Fiz dois anos e meio de engenharia, com algumas coisas muito boas. Aprendi muito no laboratório de hidráulica, as químicas de proteção das estruturas, mas outras coisas se tornaram chatíssimas, era uma longa caminhada e você não via ali nenhuma forma de ir incorporando emoções, a gente não sentia isso na época. Aproveitei um mecanismo que se chamava re-opção: tinha um amigo que estava fazendo arquitetura, que achava todo mundo alienado e eu querendo fazer algo alienante, trocamos de lugar.

Naquela transposição das matérias, só consegui fazer uma que era do primeiro ano, de composição tridimensional, desenho artístico, esse troço. Tinha de ser feita antes das outras e eu fiquei um ano tendo aula só um dia por semana. Aproveitei então para viajar, peguei uma mochila e, durante dois anos e meio, viajei de carona, conheci o Brasil inteiro. Depois fiz essa mesma viagem de carro.

Panet – Isso foi em que ano?

Em 72, 73. Na época era menos sindromático essa coisa de pegar carona, ninguém tinha medo e eram umas viagens muito agradáveis, sempre trocando as pessoas, conhecendo outros lugares, essa coisa me atraiu.

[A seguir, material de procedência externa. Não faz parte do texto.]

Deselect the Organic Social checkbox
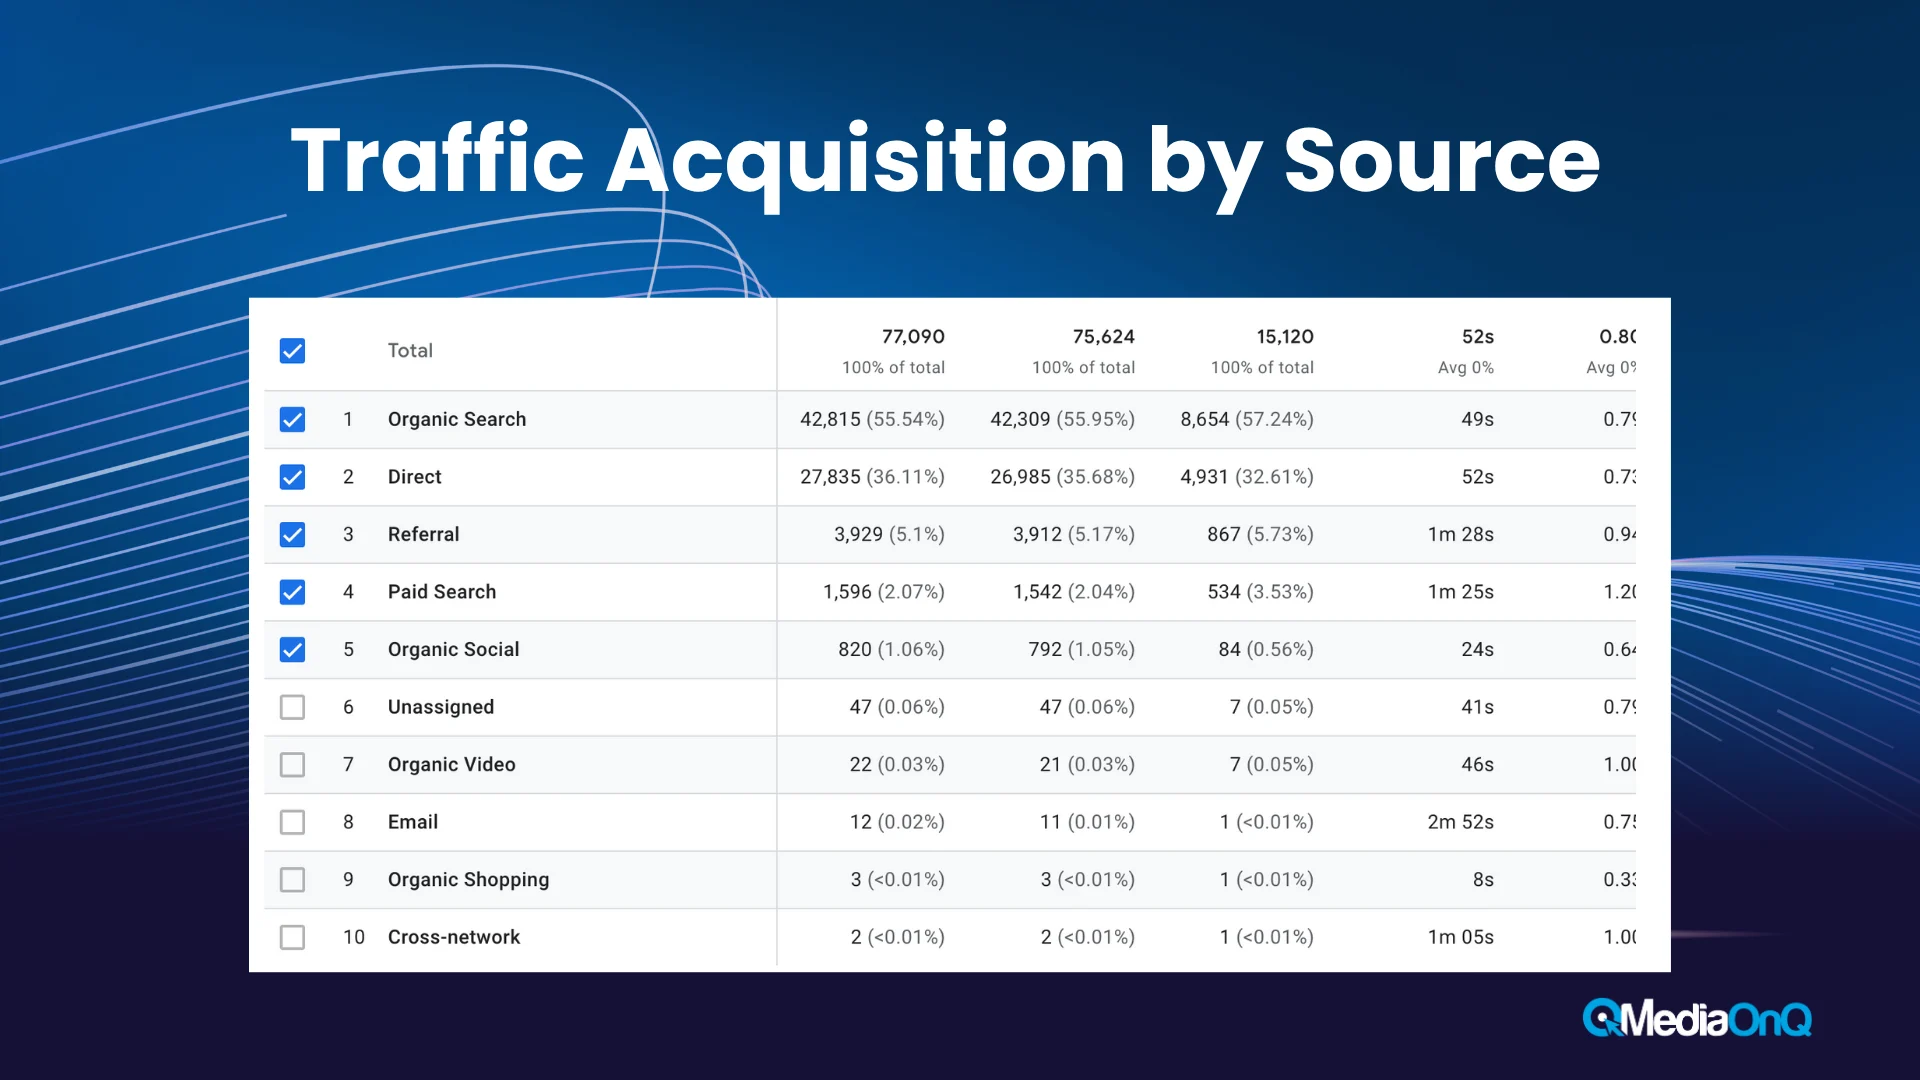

Continuando, entrei no curso normalmente, mas logo montei um escritório, em 74, de apresentação de projetos. Eu via o seguinte: a gente ouvia reclamações das pessoas recém formadas de que elas eram aviltadas, logo nos primeiros anos, com pagamento aquém das tabelas. Elas acabavam entrando numa roda viva danada e não conseguiam depois suportar a pressão de tentar manter um escritório, a qualidade de vida que tinham estabelecido, faziam quinhentos mil projetos mal pagos, sem as devidas condições, sem as informações necessárias.

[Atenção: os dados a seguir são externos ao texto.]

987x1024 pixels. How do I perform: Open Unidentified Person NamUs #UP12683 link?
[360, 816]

Precisava arrumar um jeito para que isso não acontecesse. Então montei uma firma, também, de desenvolvimento de projetos, de aprovação de projetos na prefeitura. Desenhava, levava para a prefeitura, fazia perspectivas dessas que agente vê no computador para vender prédios. Apresentação de projeto era muito bem paga na época e eu conseguia manter um patamar bem alto de faturamento. Assim, fazia só os projetos que queria. Tinha todo o tempo do mundo ou pra discutir ou pra pegar os projetos que me interessavam.

Durante algum tempo, talvez até 86, eu já estava com um escritório com o Éolo (Maia) e ainda fazia esse tipo de coisa. Era como se fosse uma firma em paralelo, que me permitia comprar todos os livros de arte, de literatura, de design, e fazer as viagens que quisesse, tanto é que eu conheci a Gaby no México e um pouco depois a encontrei em Paris, onde ela estava com o Grupo Corpo e eu com uma namorada passeando pelo mundo afora. Acabei a conhecendo e inverteram-se os papéis, preferimos ficar juntos.

Eu já tinha um escritório onde também trabalhava um designer e essa troca era muito boa, então montamos o primeiro escritório que eu tive notícia na época onde o cliente podia participar da produção. Era um grande salão, sem nenhuma divisória, com todas as pranchetas ali, estagiários junto com todos os profissionais, e o cliente podia chegar lá, olhar todo o processo. Ele entrava no escritório e já estava vendo o detalhamento, os materiais a serem utilizados, vendo quem estava fazendo o desenho x, y… Ele acompanhava, entrava ali e saía com a maior cara de pau.

Ali aprendi a trabalhar numa espécie de abstração e hoje consigo trabalhar em qualquer lugar, dentro de um caminhão, fora, com quinhentas pessoas em cima de mim, sem nenhuma pessoa perto. Eu não tenho chatura nenhuma pelo lugar e também consigo trabalhar com todos os tipos de pessoas. Você pode ver nos meus projetos que poucos são feitos individualmente. A idéia é que, podendo fazer essa troca, esse vai e vem, você não é sempre juiz de si mesmo. Tem sempre alguém que possa acrescentar alguma coisa ou pedir para baixar um pouco a bola, não viajar tanto. Por isso geramos revistas, estávamos junto a um designer gráfico que tinha e repassava informações outras, não só metragem, altura, faturamento…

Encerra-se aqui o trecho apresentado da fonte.